[Collected data entries]
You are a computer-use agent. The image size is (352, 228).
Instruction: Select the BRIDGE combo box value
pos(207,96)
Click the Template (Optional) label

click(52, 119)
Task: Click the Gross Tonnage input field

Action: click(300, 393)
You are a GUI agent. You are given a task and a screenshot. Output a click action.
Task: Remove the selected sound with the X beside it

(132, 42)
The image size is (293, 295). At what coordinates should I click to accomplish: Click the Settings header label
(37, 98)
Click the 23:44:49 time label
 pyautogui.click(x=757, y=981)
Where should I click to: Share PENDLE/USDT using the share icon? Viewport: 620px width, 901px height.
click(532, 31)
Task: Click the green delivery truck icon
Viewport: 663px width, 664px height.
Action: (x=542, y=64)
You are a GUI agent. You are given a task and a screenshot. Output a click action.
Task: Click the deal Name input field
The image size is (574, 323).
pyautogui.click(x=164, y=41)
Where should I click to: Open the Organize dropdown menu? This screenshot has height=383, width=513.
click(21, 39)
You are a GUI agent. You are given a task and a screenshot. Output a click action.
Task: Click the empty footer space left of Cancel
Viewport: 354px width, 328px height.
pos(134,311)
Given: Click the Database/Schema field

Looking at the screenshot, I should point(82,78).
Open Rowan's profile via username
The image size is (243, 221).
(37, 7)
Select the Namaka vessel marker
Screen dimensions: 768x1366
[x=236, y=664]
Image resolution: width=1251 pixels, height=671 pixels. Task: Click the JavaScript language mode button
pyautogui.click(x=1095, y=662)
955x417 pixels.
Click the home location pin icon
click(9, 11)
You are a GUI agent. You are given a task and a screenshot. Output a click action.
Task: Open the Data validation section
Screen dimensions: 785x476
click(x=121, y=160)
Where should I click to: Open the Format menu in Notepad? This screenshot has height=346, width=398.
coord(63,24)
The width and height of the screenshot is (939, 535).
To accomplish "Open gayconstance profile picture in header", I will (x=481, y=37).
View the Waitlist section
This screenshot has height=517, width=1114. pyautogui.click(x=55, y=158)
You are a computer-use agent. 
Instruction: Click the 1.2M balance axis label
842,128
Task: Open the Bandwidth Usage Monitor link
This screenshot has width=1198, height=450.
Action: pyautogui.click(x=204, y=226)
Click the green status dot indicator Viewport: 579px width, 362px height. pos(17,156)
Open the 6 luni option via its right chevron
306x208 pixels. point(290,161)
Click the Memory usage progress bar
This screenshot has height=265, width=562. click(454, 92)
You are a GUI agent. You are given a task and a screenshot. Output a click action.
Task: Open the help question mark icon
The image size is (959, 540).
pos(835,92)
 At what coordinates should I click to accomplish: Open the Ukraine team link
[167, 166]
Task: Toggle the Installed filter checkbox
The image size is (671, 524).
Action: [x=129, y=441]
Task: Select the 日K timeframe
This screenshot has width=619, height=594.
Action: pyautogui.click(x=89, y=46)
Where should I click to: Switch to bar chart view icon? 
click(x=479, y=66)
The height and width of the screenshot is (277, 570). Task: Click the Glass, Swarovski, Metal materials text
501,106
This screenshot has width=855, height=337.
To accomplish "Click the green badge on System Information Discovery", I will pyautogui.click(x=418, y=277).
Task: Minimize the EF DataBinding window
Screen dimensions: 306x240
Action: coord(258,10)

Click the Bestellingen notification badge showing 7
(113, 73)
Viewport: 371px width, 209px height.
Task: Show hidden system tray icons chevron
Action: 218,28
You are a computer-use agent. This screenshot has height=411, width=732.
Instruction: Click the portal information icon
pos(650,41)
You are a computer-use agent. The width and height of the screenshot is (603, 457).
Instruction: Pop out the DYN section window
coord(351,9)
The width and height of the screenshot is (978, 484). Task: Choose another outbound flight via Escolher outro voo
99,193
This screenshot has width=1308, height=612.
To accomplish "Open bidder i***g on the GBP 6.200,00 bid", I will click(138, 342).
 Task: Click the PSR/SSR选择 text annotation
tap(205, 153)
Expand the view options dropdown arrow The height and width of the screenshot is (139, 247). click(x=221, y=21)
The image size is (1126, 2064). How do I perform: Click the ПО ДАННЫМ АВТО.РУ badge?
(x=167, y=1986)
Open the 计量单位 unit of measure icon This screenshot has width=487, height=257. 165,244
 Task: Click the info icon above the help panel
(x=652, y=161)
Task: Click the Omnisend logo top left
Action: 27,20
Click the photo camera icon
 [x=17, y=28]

__WHAT THIS TASK INVOLVES__:
Exactly as they stand above, write out the entries.

__REPLY__:
You are a computer-use agent. The image size is (352, 228).
Instruction: Select the BRIDGE combo box value
pos(207,96)
Click the Template (Optional) label

click(52, 119)
Task: Click the Gross Tonnage input field

Action: click(300, 393)
You are a GUI agent. You are given a task and a screenshot. Output a click action.
Task: Remove the selected sound with the X beside it

(132, 42)
The image size is (293, 295). At what coordinates should I click to accomplish: Click the Settings header label
(37, 98)
Click the 23:44:49 time label
 pyautogui.click(x=757, y=981)
Where should I click to: Share PENDLE/USDT using the share icon? Viewport: 620px width, 901px height.
click(532, 31)
Task: Click the green delivery truck icon
Viewport: 663px width, 664px height.
Action: (x=542, y=64)
You are a GUI agent. You are given a task and a screenshot. Output a click action.
Task: Click the deal Name input field
The image size is (574, 323).
pyautogui.click(x=164, y=41)
Where should I click to: Open the Organize dropdown menu? This screenshot has height=383, width=513.
click(21, 39)
You are a GUI agent. You are given a task and a screenshot. Output a click action.
Task: Click the empty footer space left of Cancel
Viewport: 354px width, 328px height.
pos(134,311)
Given: Click the Database/Schema field

Looking at the screenshot, I should point(82,78).
Open Rowan's profile via username
The image size is (243, 221).
(37, 7)
Select the Namaka vessel marker
Screen dimensions: 768x1366
[x=236, y=664]
Image resolution: width=1251 pixels, height=671 pixels. Task: Click the JavaScript language mode button
pyautogui.click(x=1095, y=662)
955x417 pixels.
Click the home location pin icon
click(9, 11)
You are a GUI agent. You are given a task and a screenshot. Output a click action.
Task: Open the Data validation section
Screen dimensions: 785x476
click(x=121, y=160)
Where should I click to: Open the Format menu in Notepad? This screenshot has height=346, width=398.
coord(63,24)
The width and height of the screenshot is (939, 535).
To accomplish "Open gayconstance profile picture in header", I will (x=481, y=37).
View the Waitlist section
This screenshot has height=517, width=1114. pyautogui.click(x=55, y=158)
You are a computer-use agent. 
Instruction: Click the 1.2M balance axis label
842,128
Task: Open the Bandwidth Usage Monitor link
This screenshot has width=1198, height=450.
Action: pyautogui.click(x=204, y=226)
Click the green status dot indicator Viewport: 579px width, 362px height. pos(17,156)
Open the 6 luni option via its right chevron
306x208 pixels. point(290,161)
Click the Memory usage progress bar
This screenshot has height=265, width=562. click(454, 92)
You are a GUI agent. You are given a task and a screenshot. Output a click action.
Task: Open the help question mark icon
The image size is (959, 540).
pos(835,92)
 At what coordinates should I click to accomplish: Open the Ukraine team link
[167, 166]
Task: Toggle the Installed filter checkbox
The image size is (671, 524).
Action: [x=129, y=441]
Task: Select the 日K timeframe
This screenshot has width=619, height=594.
Action: pyautogui.click(x=89, y=46)
Where should I click to: Switch to bar chart view icon? 
click(x=479, y=66)
The height and width of the screenshot is (277, 570). Task: Click the Glass, Swarovski, Metal materials text
501,106
This screenshot has width=855, height=337.
To accomplish "Click the green badge on System Information Discovery", I will pyautogui.click(x=418, y=277).
Task: Minimize the EF DataBinding window
Screen dimensions: 306x240
Action: coord(258,10)

Click the Bestellingen notification badge showing 7
(113, 73)
Viewport: 371px width, 209px height.
Task: Show hidden system tray icons chevron
Action: 218,28
You are a computer-use agent. This screenshot has height=411, width=732.
Instruction: Click the portal information icon
pos(650,41)
You are a computer-use agent. The width and height of the screenshot is (603, 457).
Instruction: Pop out the DYN section window
coord(351,9)
The width and height of the screenshot is (978, 484). Task: Choose another outbound flight via Escolher outro voo
99,193
This screenshot has width=1308, height=612.
To accomplish "Open bidder i***g on the GBP 6.200,00 bid", I will click(138, 342).
 Task: Click the PSR/SSR选择 text annotation
tap(205, 153)
Expand the view options dropdown arrow The height and width of the screenshot is (139, 247). click(x=221, y=21)
The image size is (1126, 2064). How do I perform: Click the ПО ДАННЫМ АВТО.РУ badge?
(x=167, y=1986)
Open the 计量单位 unit of measure icon This screenshot has width=487, height=257. 165,244
 Task: Click the info icon above the help panel
(x=652, y=161)
Task: Click the Omnisend logo top left
Action: 27,20
Click the photo camera icon
 [x=17, y=28]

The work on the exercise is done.